[[ SUPPLIED INFORMATION, beginning ]]

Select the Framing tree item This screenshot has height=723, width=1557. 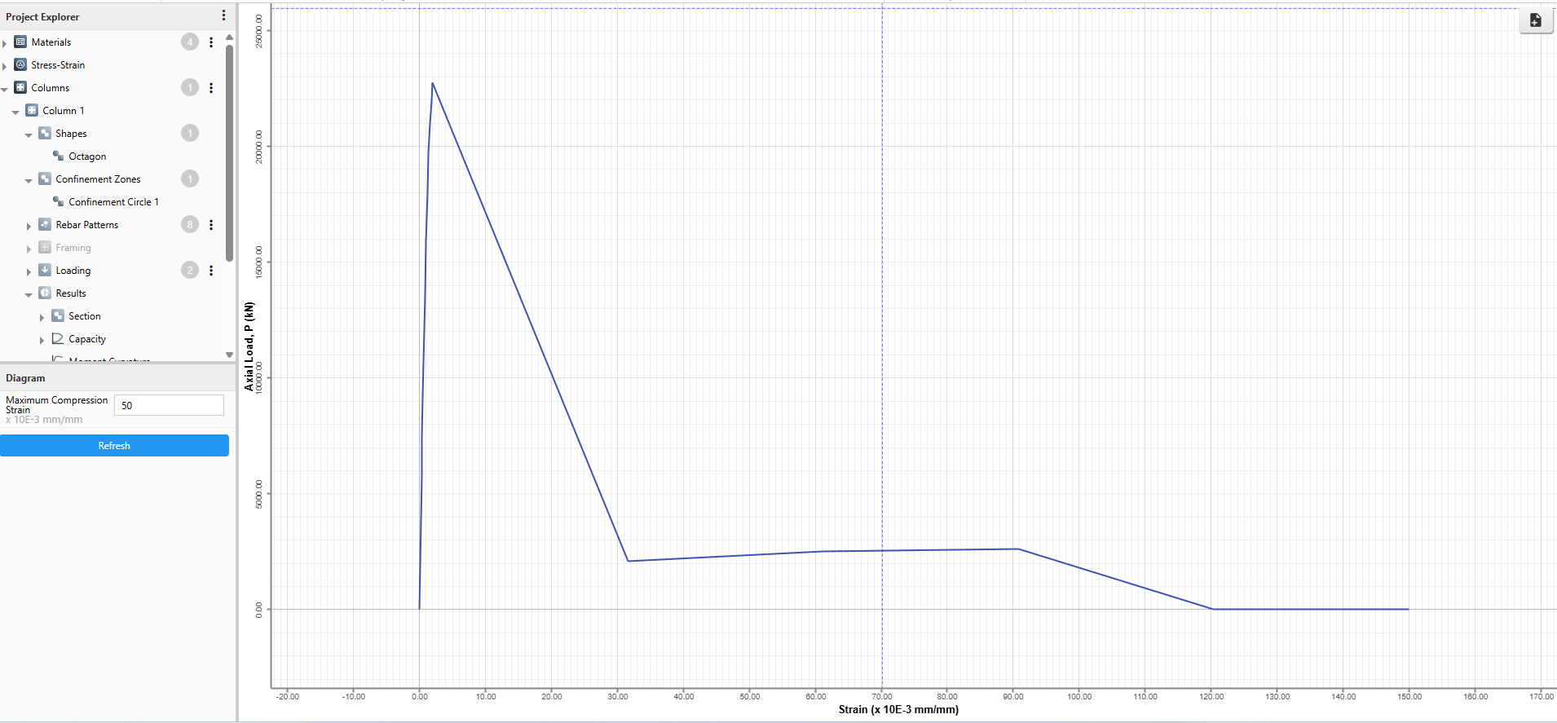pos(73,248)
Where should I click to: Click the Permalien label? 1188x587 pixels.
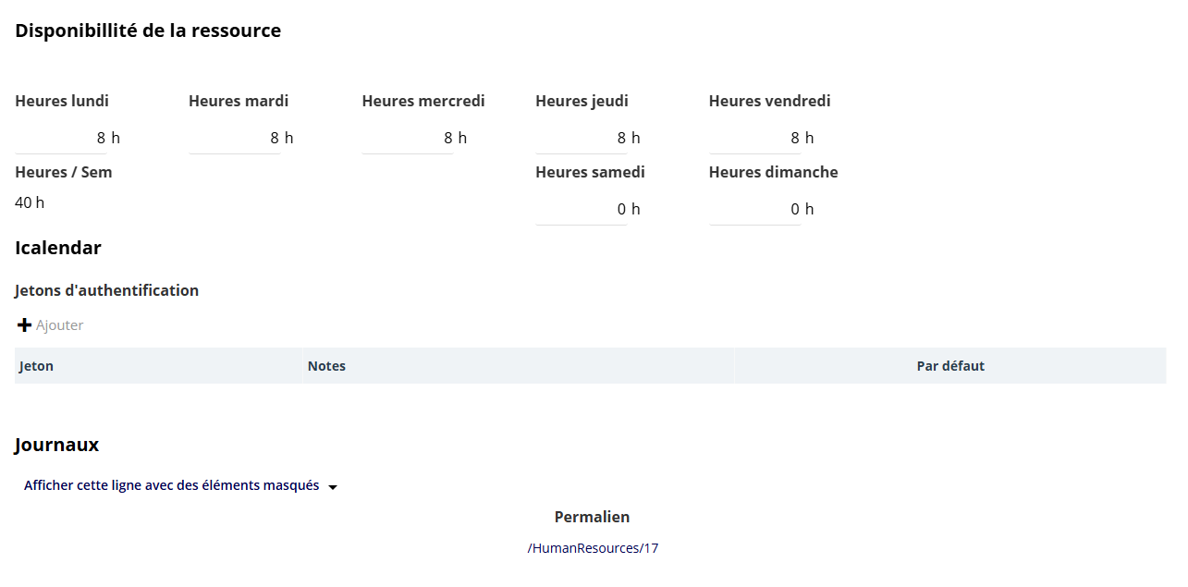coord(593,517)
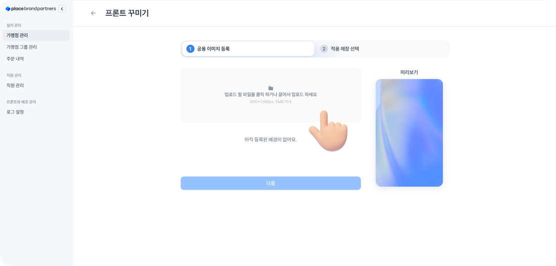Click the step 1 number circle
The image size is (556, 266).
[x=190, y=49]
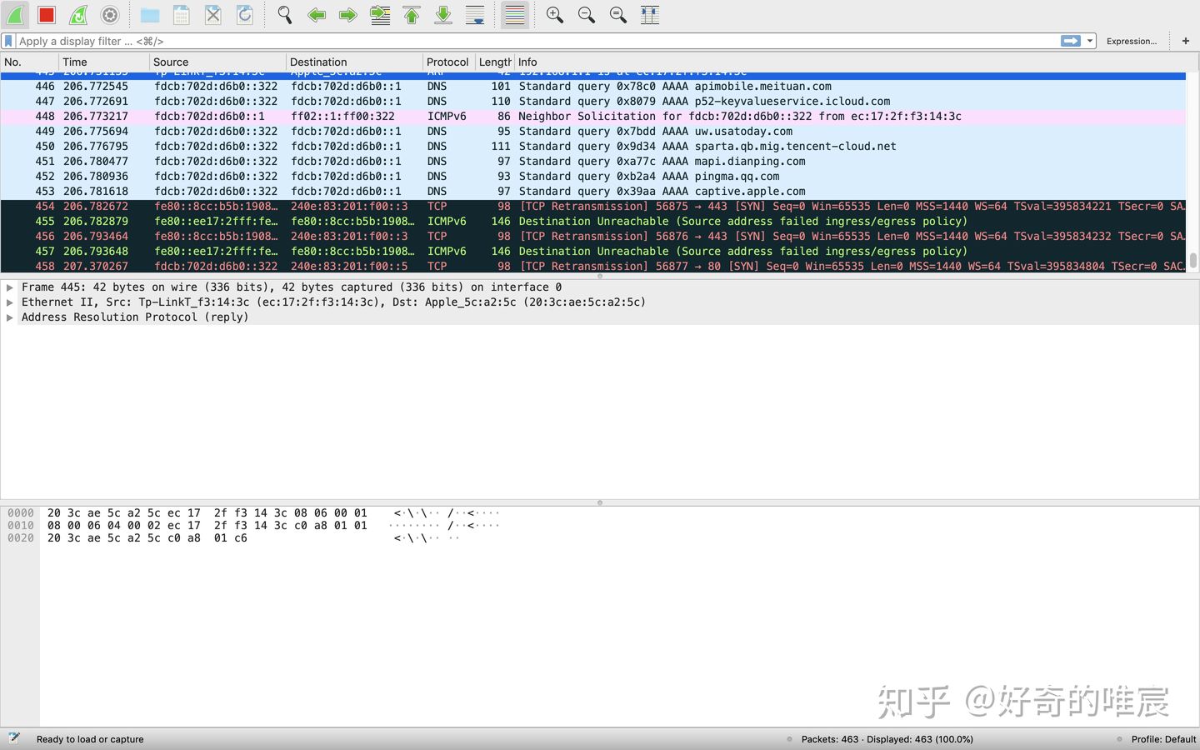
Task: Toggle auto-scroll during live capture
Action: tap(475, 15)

[[ SUPPLIED INFORMATION, end ]]
[[ SUPPLIED INFORMATION, beginning ]]

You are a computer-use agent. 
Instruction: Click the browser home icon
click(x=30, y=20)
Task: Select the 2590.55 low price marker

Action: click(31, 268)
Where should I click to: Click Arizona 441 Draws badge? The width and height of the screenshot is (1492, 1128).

[[ SUPPLIED INFORMATION, end ]]
[[ SUPPLIED INFORMATION, beginning ]]

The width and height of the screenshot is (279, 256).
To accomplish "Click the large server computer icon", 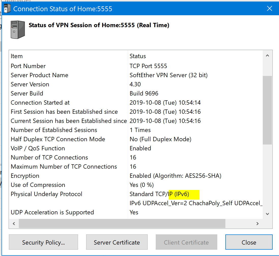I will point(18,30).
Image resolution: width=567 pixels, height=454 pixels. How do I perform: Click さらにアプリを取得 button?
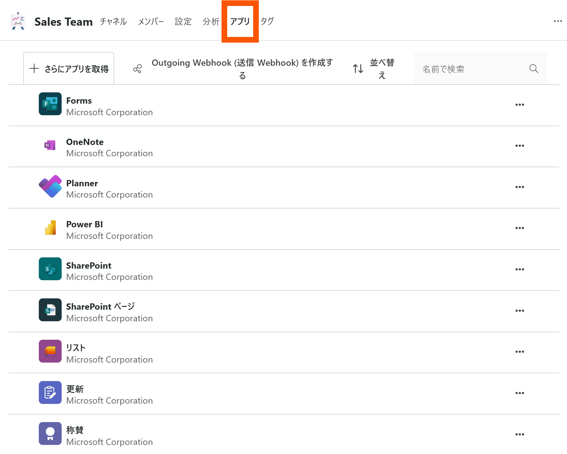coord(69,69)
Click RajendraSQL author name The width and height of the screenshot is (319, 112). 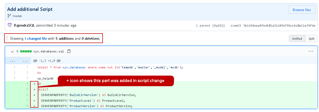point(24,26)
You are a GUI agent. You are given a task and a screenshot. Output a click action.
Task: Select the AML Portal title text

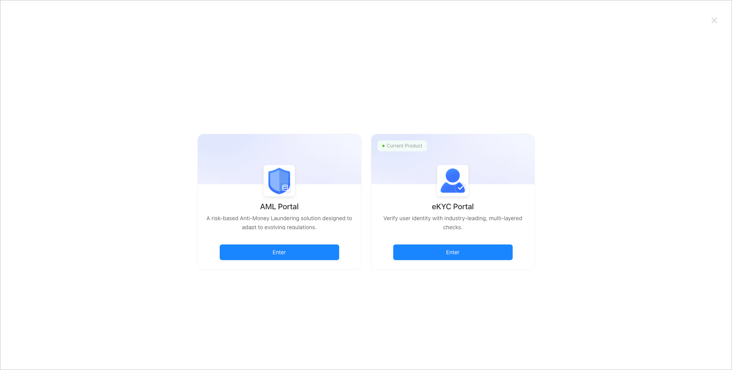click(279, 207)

[[ SUPPLIED INFORMATION, end ]]

WHAT YOU NEED TO DO: Which lines of the records contain the word "agent"? Copy each of them.

FINAL ANSWER:
You are a computer-use agent. 
You are a GUI agent. You are given a task and a screenshot. Output a click action.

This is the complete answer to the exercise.